Relief from Delivery Obligations

Registered funds are temporarily exempt from the requirement to transmit annual and semi-annual reports to investors and current prospectuses, provided that the sale was not an initial purchase of shares. To rely on the Order, a registered fund must do the following:

  • Promptly notify the SEC staff via e-mail at IM-EmergencyRelief@sec.gov that it is relying on the Order. The notice should state that the fund is relying on the Order, describe the reasons why and state the estimated transmission or delivery date.

  • Provide website notification that the fund is relying on the Order and state the reasons why.

  • For prospectuses, publish the prospectus online.

  • For shareholder reports, transmit the report to shareholders as soon as possible, but not later than 45 days after the original due date, and file the report within 10 days of such transmission.

  • For prospectuses, deliver the prospectus as soon as practicable, but not later than 45 days after the date originally required.

This relief applies for reports and prospectus delivery with originally scheduled due dates from March 13, 2020 through April 30, 2020.
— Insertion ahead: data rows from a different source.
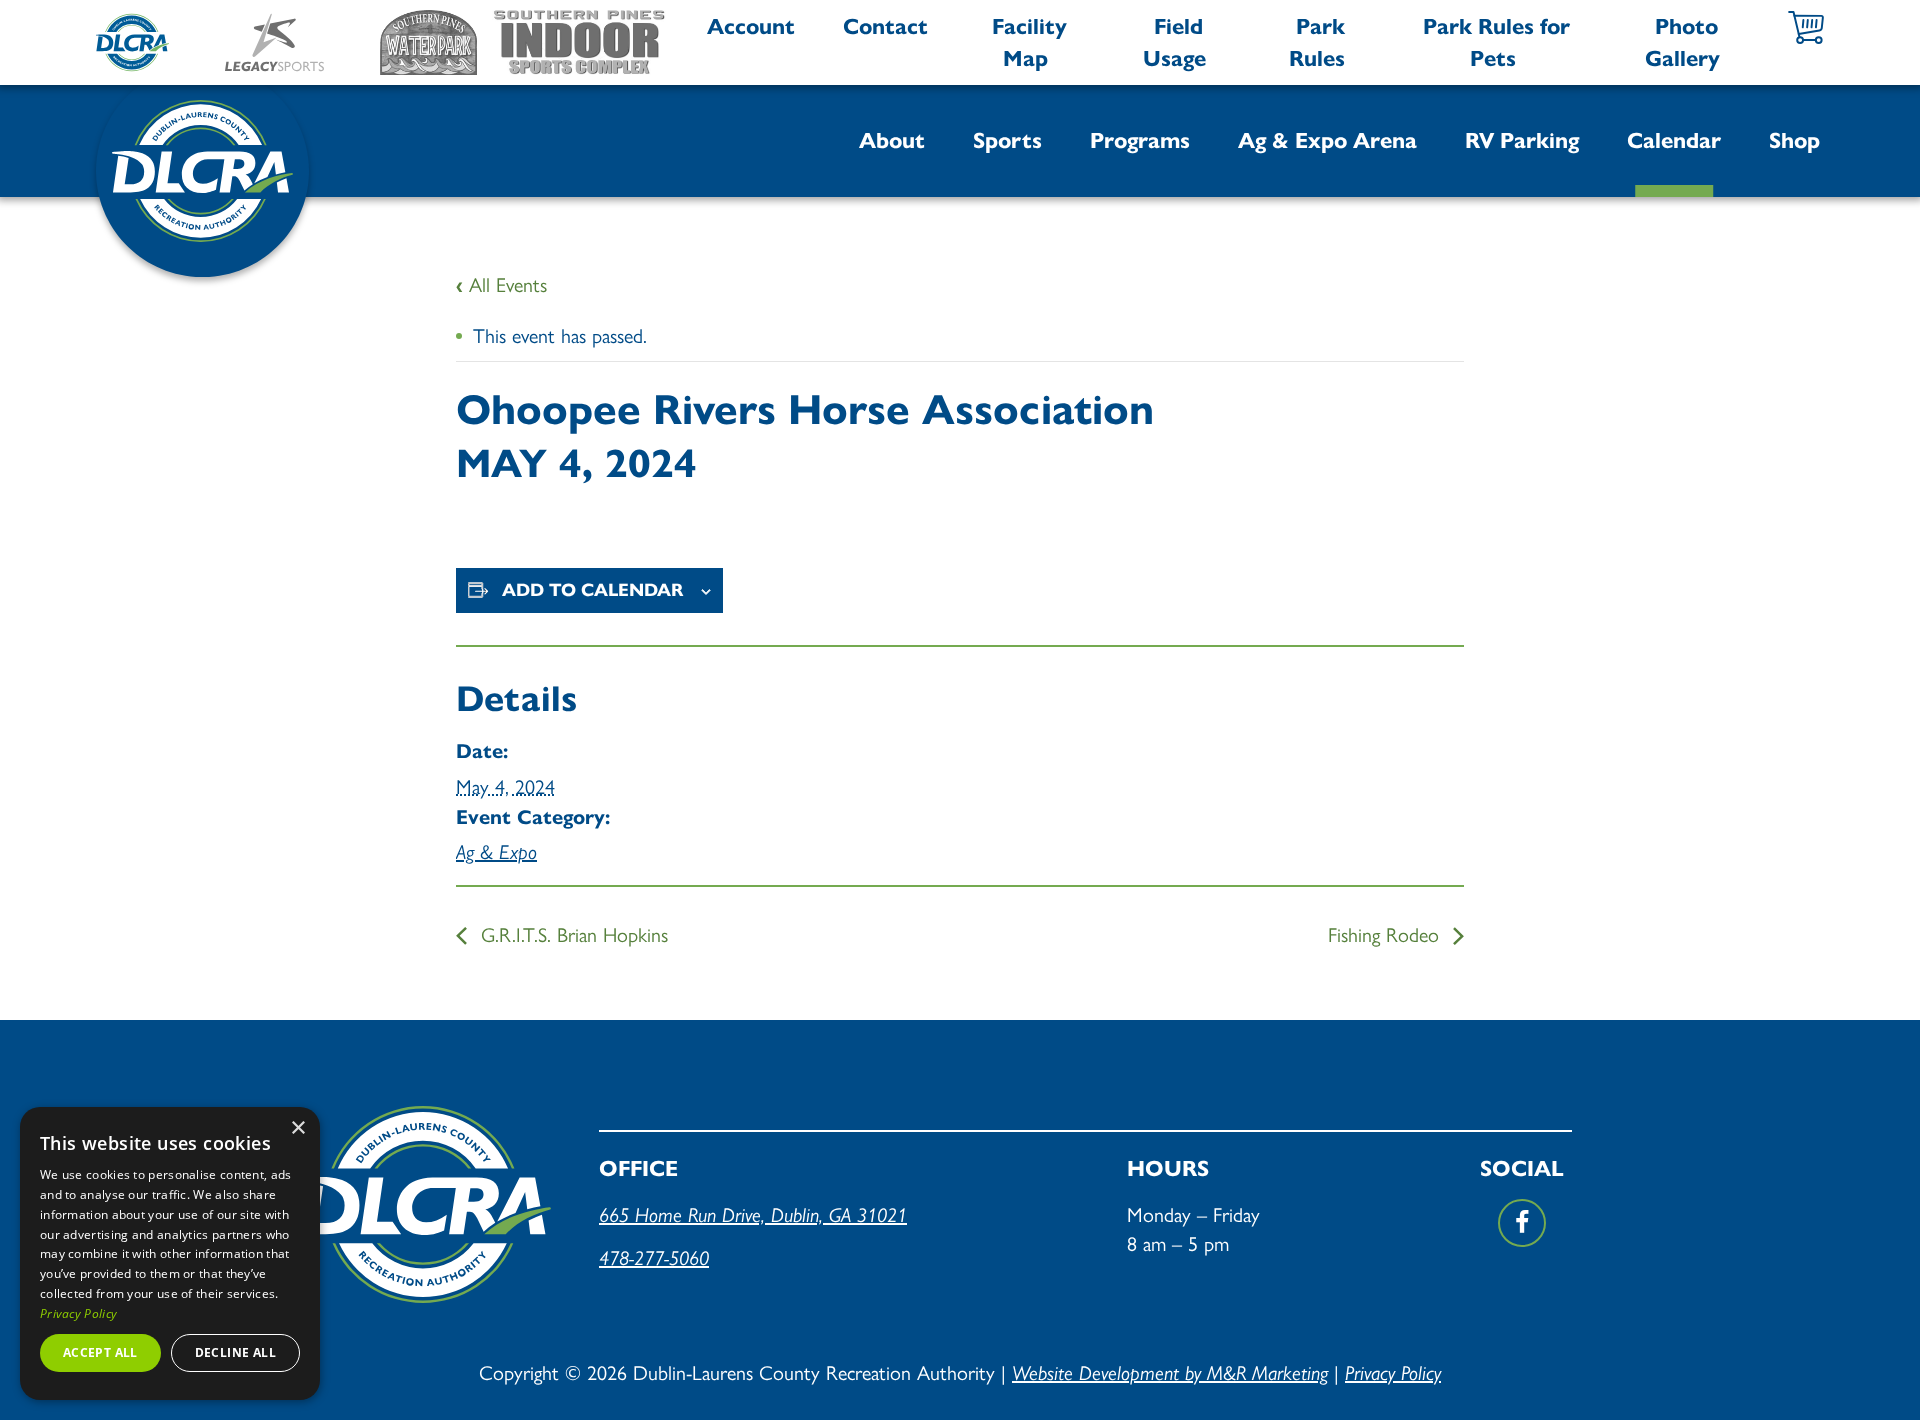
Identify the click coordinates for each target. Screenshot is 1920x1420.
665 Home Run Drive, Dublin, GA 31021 (753, 1215)
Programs (1140, 140)
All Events (501, 283)
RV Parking (1522, 140)
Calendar (1674, 140)
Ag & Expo (496, 852)
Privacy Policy (1393, 1373)
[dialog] (170, 1253)
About (892, 140)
Relief from Advance Notice Requirements of Rule 23c-2

 For registered closed-end funds and business development companies, the Order provides temporary relief from the requirement to file notices of their intent to call or redeem securities at least 30 days in advance under Sections 23(c) and 63 of the 1940 Act and Rule 23c-2 thereunder. To rely on the Order, the fund must do the following:

  • Promptly notify the SEC staff via e-mail at IM-EmergencyRelief@sec.gov of its intent to rely on the Order, stating the reasons why such reliance is necessary.

  • Determine that the abbreviated notice is permitted under state law and the fund’s governing documents.

  • File a 23C-3 Notice containing all required information prior to (including the same business day as) (1) the call or redemption of securities, (2) the commencement of offering of replacement securities and (3) providing notification to existing shareholders.

This relief applies through June 15, 2020.

Position Regarding Prospectus Delivery Requirements

In the same release adopting the Order, the staff stated it position that It would not take enforcement action if a registered fund did not provide shareholders with a current prospectus on the required date, provided the sale was not an initial purchase of shares, if the fund:

  • The fund promptly notices the SEC Staff stating (a) it is relying on the Position, (b) the reasons why, and (c) the estimated delivery date.

  • Provides website notification that it is relying on the position and the reasons why.

  • Publishes its prospectus online

  • The prospectus is delivered as practiceable but not later than 45 days after the date original required.

This relief applies to delivery required from March 13, 2020 through April 30, 2020.